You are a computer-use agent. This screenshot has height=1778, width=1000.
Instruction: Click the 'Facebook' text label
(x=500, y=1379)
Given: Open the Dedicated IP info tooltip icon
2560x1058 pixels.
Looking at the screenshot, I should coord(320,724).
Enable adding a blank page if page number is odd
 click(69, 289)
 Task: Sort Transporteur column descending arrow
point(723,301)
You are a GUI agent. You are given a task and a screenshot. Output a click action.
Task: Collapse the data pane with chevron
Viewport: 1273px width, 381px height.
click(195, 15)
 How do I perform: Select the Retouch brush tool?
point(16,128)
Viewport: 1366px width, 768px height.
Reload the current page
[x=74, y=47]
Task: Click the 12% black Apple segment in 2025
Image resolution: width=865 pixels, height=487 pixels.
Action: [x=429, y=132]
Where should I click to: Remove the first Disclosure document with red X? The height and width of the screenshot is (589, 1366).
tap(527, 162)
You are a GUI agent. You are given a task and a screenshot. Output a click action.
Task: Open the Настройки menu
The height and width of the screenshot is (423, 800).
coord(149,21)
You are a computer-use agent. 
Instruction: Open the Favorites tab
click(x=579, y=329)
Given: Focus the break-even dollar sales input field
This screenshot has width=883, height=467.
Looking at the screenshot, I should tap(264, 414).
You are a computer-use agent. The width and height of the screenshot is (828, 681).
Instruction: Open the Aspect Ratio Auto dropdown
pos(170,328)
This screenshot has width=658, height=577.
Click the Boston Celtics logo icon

______

> **Problem statement**
Your reply should be a verbatim retyping of the lines from the one that holds "Image resolution: width=865" through the last line of the entries.

> **Completed exercise**
Image resolution: width=865 pixels, height=487 pixels.
Action: [x=429, y=132]
Where should I click to: Remove the first Disclosure document with red X? The height and width of the screenshot is (589, 1366).
tap(527, 162)
You are a GUI agent. You are given a task and a screenshot. Output a click action.
Task: Open the Настройки menu
The height and width of the screenshot is (423, 800).
coord(149,21)
You are a computer-use agent. 
Instruction: Open the Favorites tab
click(x=579, y=329)
Given: Focus the break-even dollar sales input field
This screenshot has width=883, height=467.
Looking at the screenshot, I should tap(264, 414).
You are a computer-use agent. The width and height of the screenshot is (828, 681).
Instruction: Open the Aspect Ratio Auto dropdown
pos(170,328)
This screenshot has width=658, height=577.
Click the Boston Celtics logo icon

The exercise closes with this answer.